Effect of non-invasive brain stimulation (NIBS) techniques on neuropathic pain in patients with peripheral neuropathies. A systematic review with meta-analysis
Neuromodulation. 2026 May 7:S1094-7159(26)00115-7. doi: 10.1016/j.neurom.2026.04.017. Online ahead of print.
ABSTRACT
OBJECTIVES: Painful peripheral neuropathies (PN) are highly prevalent and often refractory to pharmacological treatment. Given the emerging evidence of central nervous system involvement in painful PN, noninvasive brain stimulation (NIBS) techniques have gained attention as potential treatment alternatives. However, findings in neuropathic pain (NP) remain inconsistent, with previous studies reporting small effect sizes and pooling heterogeneous stimulation techniques or NP conditions in single analyses, which could influence the results observed. To overcome these limitations, we aimed to systematically evaluate the efficacy of NIBS on NP in adults with painful PN using stratified analyses by pathology and stimulation modality.
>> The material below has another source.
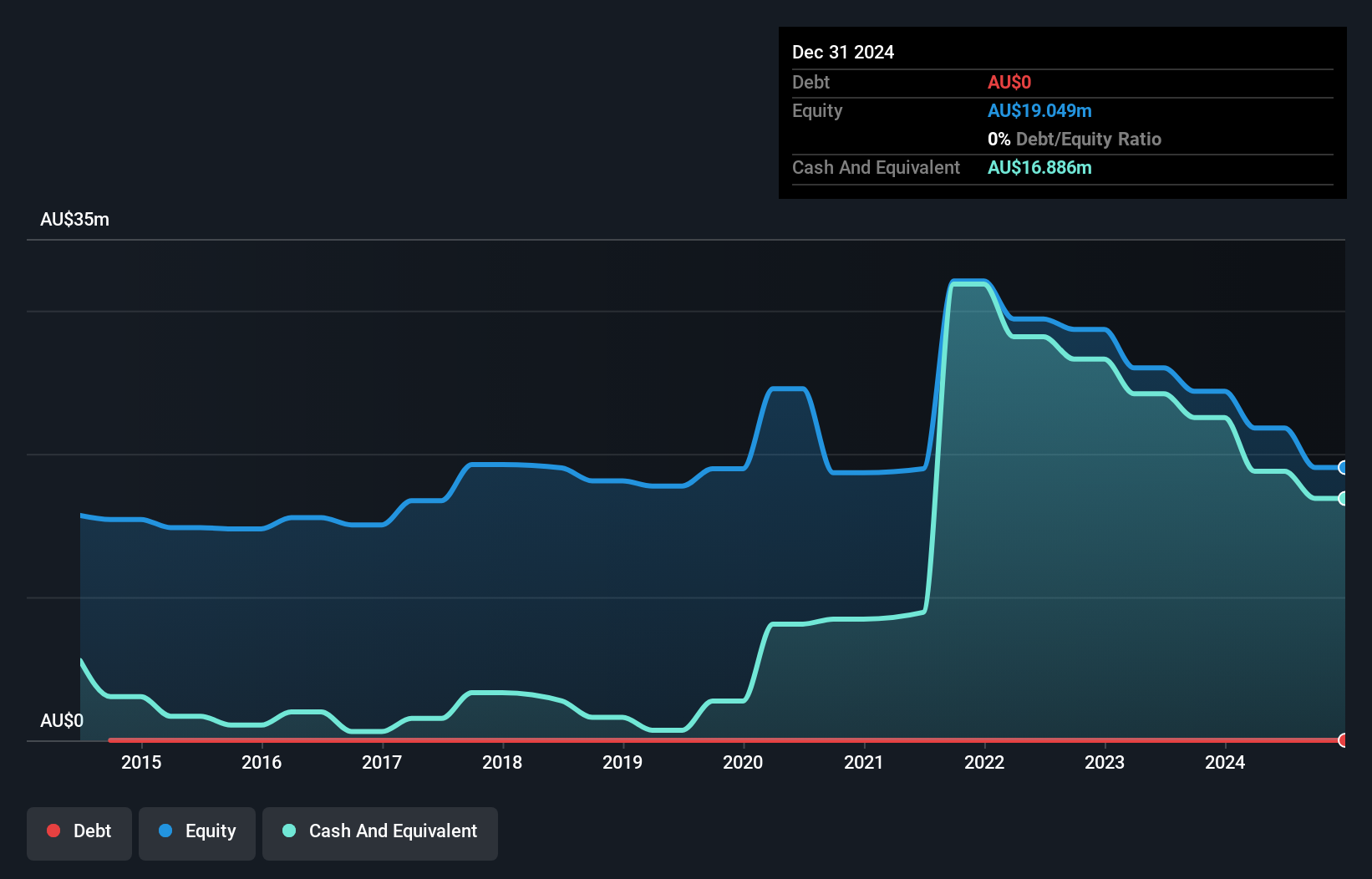Image resolution: width=1372 pixels, height=879 pixels.
Task: Select the 2017 x-axis year label
Action: [382, 762]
MATERIALS AND METHODS: We conducted a systematic review and meta-analysis of randomized controlled trials. Searches were performed across seven data bases from inception to November 2025. Eligible trials included adults with painful PN receiving NIBS techniques compared with sham or usual care, with pain intensity as our primary outcome. Methodologic quality was assessed using risk-of-bias tool for randomized trials (RoB 2), and the certainty of evidence using Grading of Recommendations Assessment, Development and Evaluation.
RESULTS: A total of 18 trials met inclusion criteria and 13 (n = 569 participants) were included in quantitative synthesis. For postherpetic neuralgia, repetitive transcranial magnetic stimulation (rTMS) over the motor cortex produced modest reductions in pain intensity from immediate post treatment [MD (95% CI): -1.96 (-2.96 to -0.97)] to three-month follow-up [MD (95% CI): -1.23 (-2.34 to -0.14)], with low to moderate certainty. Sensitivity analyses confirmed effects at two-week and one-month follow-ups. Conversely, evidence for rTMS or transcranial direct current stimulation (tDCS) in diabetic neuropathy, radiculopathies, brachial plexus injuries, and post cancer treatment neuropathies was nonsignificant, with low to very low certainty.
CONCLUSIONS: Although rTMS could provide short-term analgesic effects in certain PN, heterogeneity in protocols and populations underscores the need for standardized, high-quality trials with longer follow-ups.